Despite registering a fourth-quarter 2022 operating loss and a $1.03 billion impairment from its Ukraine assets, ArcelorMittal CEO Aditya Mittal said Feb. 9 that in 2022 the steelmaker made “clear progress” on its strategic decarbonization and growth priorities and was upbeat on expectations for improved market prospects for 2023.
“Overall the worst is behind us…we have a constructive outlook for 2023,” Mittal told analysts on a conference call to discuss full-year and Q4 2022 financial results. “We expect that, in Q1 and ahead, the business will perform better: we see good developments on the real demand side.”
ArcelorMittal registered an operating loss of $306 million in Q4, down from an operating profit of $4.56 billion for the same period in 2021. For 2022, operating profits fell to $10.27 billion from $16.97 billion a year earlier.
Sales revenue for the year grew to $79.84 billion from $76.57 billion in 2021, because of a spate of high prices as markets reacted to fears of tightness in certain products in the weeks following Russia’s Feb. 24 invasion of Ukraine before falling back.
Order books now up
The company expects overall orders to grow 5-6% this year, on the back of stronger markets, particularly in Brazil and NAFTA, where the company is expanding production. This would exceed expectations for overall apparent global steel demand growth of some 2%-3% this year.
While the headwinds of an unresolved situation in Ukraine and tightening monetary conditions globally continue to pose challenges, the direct impact of high energy prices has eased, with energy prices notably lower than in periods of 2022, it said.
“Energy costs in Europe continue to come down and normalize and this is helpful for order books, we expect orders to increase in all segments in Q1,” CFO Genuino Christino said on the call. “Prices have started to move up quite significantly so this looks good for Q2, and we expect costs to continue to come down: we won’t see such an impact from costs in the coming year… we’re cautiously optimistic.”
Platts assessed domestic prices for hot-rolled coil in Northwest Europe at Eur765/mt EXW Ruhr Feb. 8, up Eur5, amid positive sentiment on reports of mills’ strengthening order books.
Steel product destocking, which dominated markets in Q4, is no longer such a problem, Christino said.
“It’s hard to say the destock is over but it’s certainly less severe than in Q4,” the CFO told analysts. “Europe’s not so bad… in terms of real demand we were close to breakeven at the end of the year in Europe, even slightly positive.”
The intensity of the last quarter’s destocking was greater in Europe than in the US and was also more intense in flat products than in long products or tubular goods, Christino said.
In the auto industry, a key flat products consumer, second-half 2022 was “relatively good” in Europe, after a “very bad” H1, with a similar production improvement seen in NAFTA, the CFO said. “We will continue to see progress: we’re looking at a range of 5% increase in auto production in 2023.”

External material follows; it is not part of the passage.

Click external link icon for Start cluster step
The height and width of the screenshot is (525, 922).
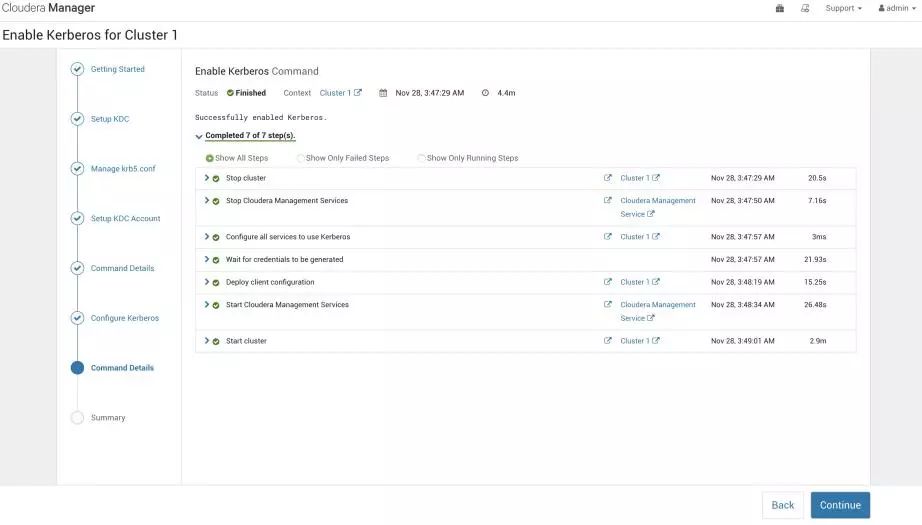(608, 341)
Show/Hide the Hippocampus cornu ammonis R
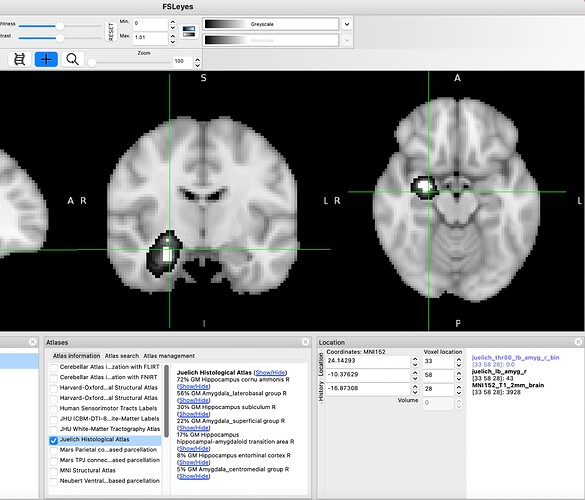 [x=194, y=387]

Furnace capacity “available”
In Europe, where ArcelorMittal took some blast furnaces offline last year amid weak demand, the company now intends to bring production back in response to improvements seen in order books, according to the executives.
“In Q4, we had some furnaces brought down for maintenance and now they’re up and running,” Mittal said. “We only have one small furnace in Dunkirk which is down and is near the end of its life which we may or may not bring back….. all the other capacity remains available for the group,” Mittal told the analysts.
In Ukraine, ArcelorMittal is currently operating at around 15-20% capacity at its Kryviy Rih steelworks and at 20-25% capacity at its iron ore mines in the country, the executives said.
The focus is to maintain the integrated Ukraine assets operational so that they still have the opportunity to produce in the future and participate in the country’s reconstruction, they said.
Some of ArcelorMittal’s new projects combine both decarbonization and growth as the company progresses with plans to reduce the carbon intensity of its global production by 25% by 2030. Last year, it acquired a hot briquetted iron plant in Texas to provide metallics for low-carbon steelmaking, inaugurated a carbon capture and re-use project in Belgium, acquired four European scrap companies, boosted capacity at its major joint venture Indian steelmaking operation, acquired the CSP steel slab mill in Brazil and started ramping up a new 2.5 million mt/year hot strip mill in Mexico, among other projects.
It has received approval for a decarbonization project in Canada and is awaiting approvals for four decarbonization projects in the European Union, expected to be granted within a few months, Mittal said.
The company is meanwhile “quite pleased with the evolution” of its hot strip mill project in Mexico, which is currently running at a 50% run rate and should eventually provide up to $250 million worth of additional EBITDA, Mittal said.